Whether irrational roots occur in pair?
As an example (3+ Sq. root of 2) and (3 - Sq. root of 2)
Hope I have made myself clear.
Thanks.
$\displaystyle 3+\sqrt{2}$ is an irrational number.
If $\displaystyle \mathbf{r}$ is rational and $\displaystyle \gamma$ is irrational then $\displaystyle \mathbf{r}+\gamma$ is irrational.
If the coefficients of a quadratic are rational then any irrational root has a pairing.
If all coefficents of a quadratic equation are rational, then the all irrational roots appear in "conjugate pairs". Your statement, "So the coefficients of a quadratic should be rational for the roots to be (irrational) pair", however, is not necessarily true. An obvious example is $\displaystyle \sqrt{3}x^2- 5\sqrt{3}x+ 2\sqrt{3}= 0$ which has irrational coefficients but "irrational pair" roots, $\displaystyle \frac{1\pm\sqrt{17}}{2}$.

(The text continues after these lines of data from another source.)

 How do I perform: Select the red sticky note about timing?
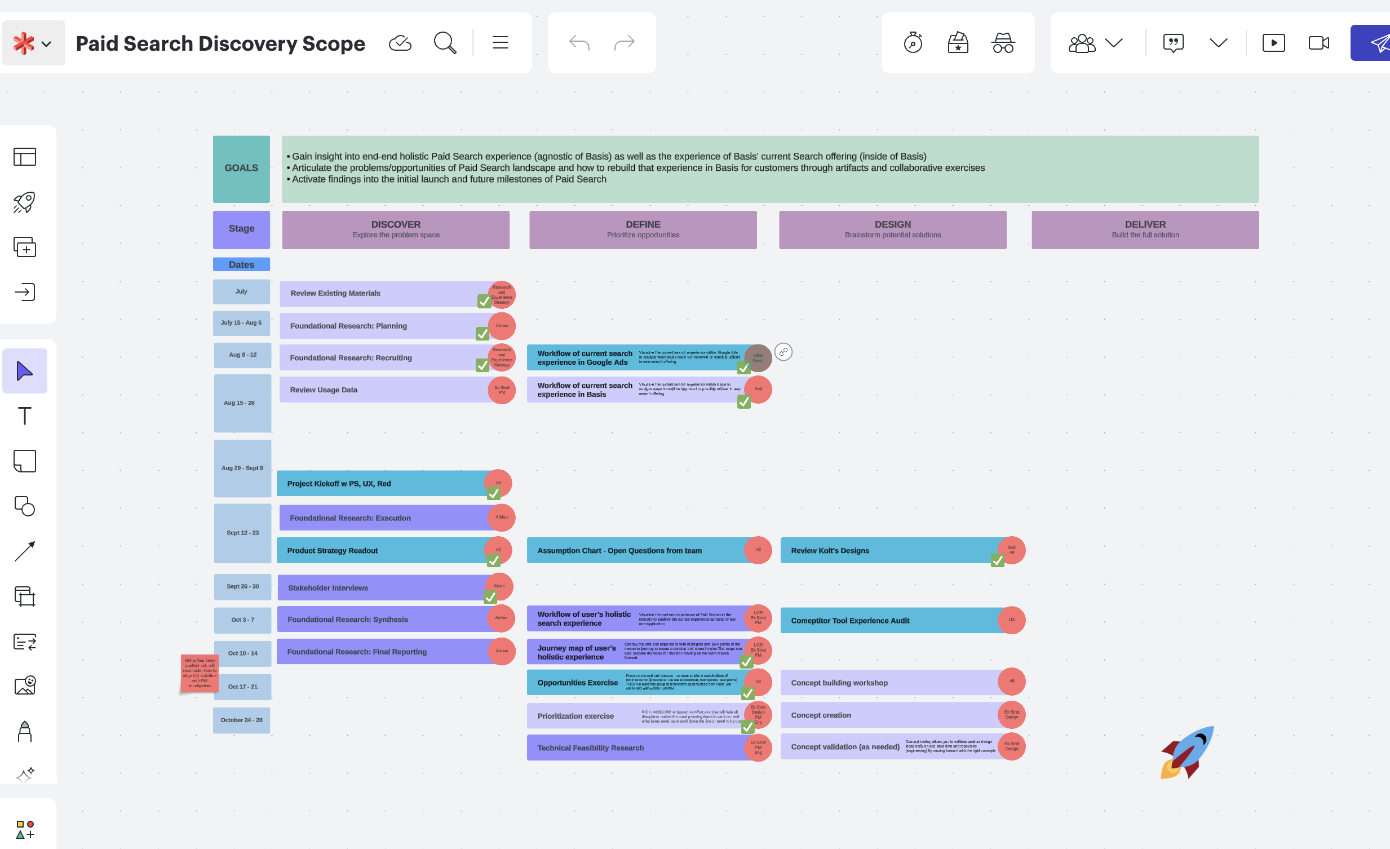199,672
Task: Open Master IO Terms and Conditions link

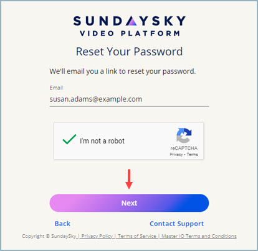Action: [x=199, y=236]
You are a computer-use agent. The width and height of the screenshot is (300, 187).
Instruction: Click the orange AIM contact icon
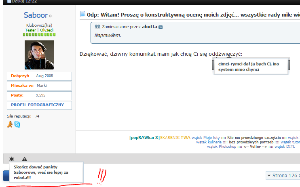click(x=10, y=125)
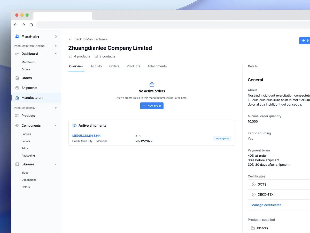This screenshot has height=233, width=310.
Task: Click the Blazers product folder icon
Action: point(253,228)
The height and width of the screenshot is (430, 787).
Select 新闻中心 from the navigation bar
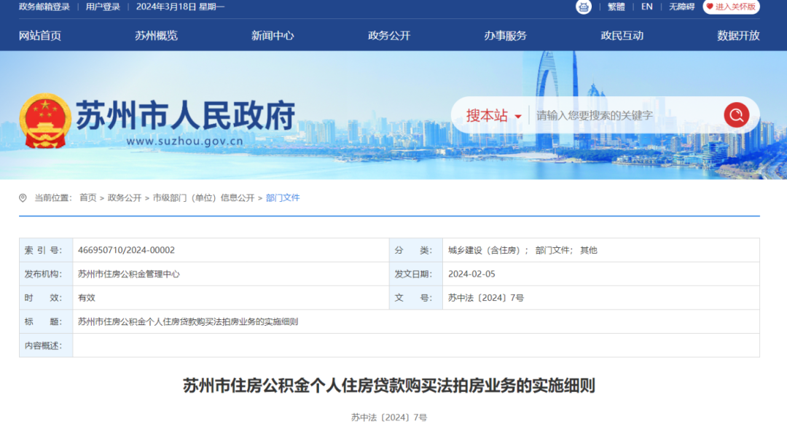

Suppose j is any rational number, in this case 3. I am a math beginner, but since j + any rational number is equal to a rational number [j + rational number = rational number], 3 + any rational number = a rational number. I know obvious. Now comes the challenge, is 3 + an irrational number equal to an irrational number? When we found out that 3 + any rational number = a rational number, so 3 + any irrational number can't be a rational number or j + irrational number does not equal a rational number. Therefore, j + an irrational number must be irrational also.